━━━ Texto proporcionado ━━━
No existe una "dieta anticáncer", pero la nutrición influye en el cáncer
La idea de una 'dieta anticáncer' no tiene respaldo científico, aunque está claro que la alimentación influye en la aparición y evolución del cáncer. Kivanç Birsoy, investigador de la Universidad de Rockefeller, enfatiza que la dieta por sí sola no puede curar esta enfermedad.
Esta afirmación coincide con expertos que participaron en un reciente congreso en el Centro Nacional de Investigaciones Oncológicas (CNIO), donde se debatió el vínculo entre nutrición y cáncer. Se reconoce que lo que y cuánto se come tiene relevancia. La obesidad, por ejemplo, está relacionada con un mayor riesgo de desarrollar 13 tipos diferentes de cáncer y con una mayor probabilidad de metástasis. No obstante, la relación entre dieta y cáncer es compleja y aún no se comprenden todos sus detalles.
En el laboratorio de Birsoy se estudia cómo ciertos aminoácidos y lípidos afectan al cáncer. Han encontrado que algunos antioxidantes intracelulares, como el glutatión, pueden facilitar la metástasis al ayudar a las células cancerosas a sobrevivir en ambientes con poco oxígeno.
Este campo sigue en fase de investigación básica, y según Birsoy es probable que dentro de 5 a 10 años la nutrición pueda complementar los tratamientos contra el cáncer. La clave está en conectar la genética de cada paciente con nutrientes específicos y tipos de cáncer particulares, para lo cual se necesitan aún más estudios y ensayos clínicos, como los que se realizan en el CNIO.
La dieta, un complemento potente
Se considera que la nutrición podría fortalecer los tratamientos contra el cáncer, puesto que ciertos nutrientes pueden potenciar la eficacia terapéutica o disminuir sus efectos secundarios. Esta perspectiva, llamada por Eileen White del Rutgers Cancer Institute como "devolver el poder al paciente", abre una puerta para mejorar la calidad de vida durante el tratamiento.
━━━ Registros mostrados ━━━
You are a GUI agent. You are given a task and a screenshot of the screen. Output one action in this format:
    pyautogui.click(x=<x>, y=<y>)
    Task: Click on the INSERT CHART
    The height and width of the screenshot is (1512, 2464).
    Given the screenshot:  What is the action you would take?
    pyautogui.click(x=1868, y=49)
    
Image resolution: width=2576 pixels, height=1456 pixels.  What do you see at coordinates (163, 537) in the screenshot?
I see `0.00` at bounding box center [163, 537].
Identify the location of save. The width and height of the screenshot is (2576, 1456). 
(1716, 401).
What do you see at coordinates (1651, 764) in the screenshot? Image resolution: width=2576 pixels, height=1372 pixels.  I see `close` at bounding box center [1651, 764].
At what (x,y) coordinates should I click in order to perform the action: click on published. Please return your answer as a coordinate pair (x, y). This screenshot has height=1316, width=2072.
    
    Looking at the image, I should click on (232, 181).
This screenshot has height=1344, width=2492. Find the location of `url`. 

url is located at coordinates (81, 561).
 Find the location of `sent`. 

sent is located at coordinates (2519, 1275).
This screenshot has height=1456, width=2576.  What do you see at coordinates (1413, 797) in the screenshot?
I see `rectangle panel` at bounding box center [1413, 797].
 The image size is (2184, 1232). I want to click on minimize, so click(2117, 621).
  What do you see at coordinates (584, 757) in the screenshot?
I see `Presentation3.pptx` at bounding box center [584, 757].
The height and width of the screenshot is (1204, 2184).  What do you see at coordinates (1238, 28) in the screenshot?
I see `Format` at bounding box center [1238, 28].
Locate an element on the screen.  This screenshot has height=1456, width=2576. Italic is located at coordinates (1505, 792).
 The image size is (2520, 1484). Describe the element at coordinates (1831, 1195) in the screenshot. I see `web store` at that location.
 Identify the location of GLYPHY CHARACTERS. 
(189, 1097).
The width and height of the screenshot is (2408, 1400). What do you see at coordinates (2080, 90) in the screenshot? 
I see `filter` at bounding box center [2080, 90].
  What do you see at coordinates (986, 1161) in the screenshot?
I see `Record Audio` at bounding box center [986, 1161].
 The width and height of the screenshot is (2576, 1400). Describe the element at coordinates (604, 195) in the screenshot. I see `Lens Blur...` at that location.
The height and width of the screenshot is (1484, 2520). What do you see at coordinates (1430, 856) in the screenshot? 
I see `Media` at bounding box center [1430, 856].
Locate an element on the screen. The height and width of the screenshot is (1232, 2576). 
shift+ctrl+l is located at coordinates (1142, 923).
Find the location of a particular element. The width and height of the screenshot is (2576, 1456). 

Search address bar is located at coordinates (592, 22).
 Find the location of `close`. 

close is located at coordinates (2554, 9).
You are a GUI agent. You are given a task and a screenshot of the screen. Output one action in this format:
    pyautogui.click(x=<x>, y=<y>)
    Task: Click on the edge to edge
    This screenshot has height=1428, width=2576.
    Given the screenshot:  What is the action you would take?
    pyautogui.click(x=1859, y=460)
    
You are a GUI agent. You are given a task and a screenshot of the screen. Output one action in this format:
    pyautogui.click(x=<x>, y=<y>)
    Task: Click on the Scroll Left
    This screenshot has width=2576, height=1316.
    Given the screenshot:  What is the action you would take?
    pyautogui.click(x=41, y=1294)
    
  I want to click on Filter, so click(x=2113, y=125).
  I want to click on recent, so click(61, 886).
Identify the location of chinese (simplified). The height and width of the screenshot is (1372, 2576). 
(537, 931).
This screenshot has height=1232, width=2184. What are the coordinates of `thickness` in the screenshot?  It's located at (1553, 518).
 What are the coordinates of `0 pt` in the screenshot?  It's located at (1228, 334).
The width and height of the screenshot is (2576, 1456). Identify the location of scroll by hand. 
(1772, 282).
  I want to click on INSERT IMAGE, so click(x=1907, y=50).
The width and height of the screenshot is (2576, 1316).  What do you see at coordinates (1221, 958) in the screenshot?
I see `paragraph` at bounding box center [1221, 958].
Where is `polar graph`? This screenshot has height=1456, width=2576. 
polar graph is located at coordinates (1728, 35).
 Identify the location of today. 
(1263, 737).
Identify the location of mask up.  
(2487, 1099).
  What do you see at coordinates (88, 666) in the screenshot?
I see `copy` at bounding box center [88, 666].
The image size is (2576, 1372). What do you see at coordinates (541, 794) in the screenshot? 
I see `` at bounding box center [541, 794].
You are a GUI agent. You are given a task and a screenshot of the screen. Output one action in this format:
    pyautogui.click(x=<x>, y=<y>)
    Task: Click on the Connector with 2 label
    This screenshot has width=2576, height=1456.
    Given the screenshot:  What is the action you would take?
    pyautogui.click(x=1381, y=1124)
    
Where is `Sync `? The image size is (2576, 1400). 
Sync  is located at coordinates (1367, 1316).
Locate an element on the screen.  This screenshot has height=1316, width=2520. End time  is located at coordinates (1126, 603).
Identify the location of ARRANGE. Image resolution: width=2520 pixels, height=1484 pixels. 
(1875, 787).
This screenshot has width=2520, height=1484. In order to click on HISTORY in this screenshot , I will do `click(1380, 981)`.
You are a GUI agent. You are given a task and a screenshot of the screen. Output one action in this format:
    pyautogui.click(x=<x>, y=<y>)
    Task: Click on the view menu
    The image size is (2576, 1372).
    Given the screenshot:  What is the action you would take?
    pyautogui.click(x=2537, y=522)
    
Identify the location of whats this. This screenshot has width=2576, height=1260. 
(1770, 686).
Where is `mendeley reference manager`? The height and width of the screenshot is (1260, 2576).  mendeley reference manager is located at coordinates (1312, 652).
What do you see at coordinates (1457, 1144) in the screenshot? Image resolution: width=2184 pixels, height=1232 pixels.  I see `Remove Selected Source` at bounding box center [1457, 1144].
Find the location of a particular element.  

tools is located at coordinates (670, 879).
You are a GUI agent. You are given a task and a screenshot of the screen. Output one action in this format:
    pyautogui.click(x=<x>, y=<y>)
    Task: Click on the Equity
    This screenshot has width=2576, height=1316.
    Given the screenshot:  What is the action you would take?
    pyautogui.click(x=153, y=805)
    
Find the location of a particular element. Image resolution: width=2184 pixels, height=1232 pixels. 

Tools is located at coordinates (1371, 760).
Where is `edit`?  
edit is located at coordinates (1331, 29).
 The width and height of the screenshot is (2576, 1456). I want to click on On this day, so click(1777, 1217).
━━━
¿Puedes reescribir con más brevedad el párrafo del texto sobre nutrición y cáncer que empieza por «En el laboratorio de Birsoy», sin perder sus datos principales?

| Respuesta |
El laboratorio de Birsoy estudia cómo afectan al cáncer ciertos aminoácidos y lípidos. Ha descubierto que antioxidantes intracelulares como el glutatión pueden facilitar la metástasis, ya que ayudan a las células cancerosas a sobrevivir con poco oxígeno.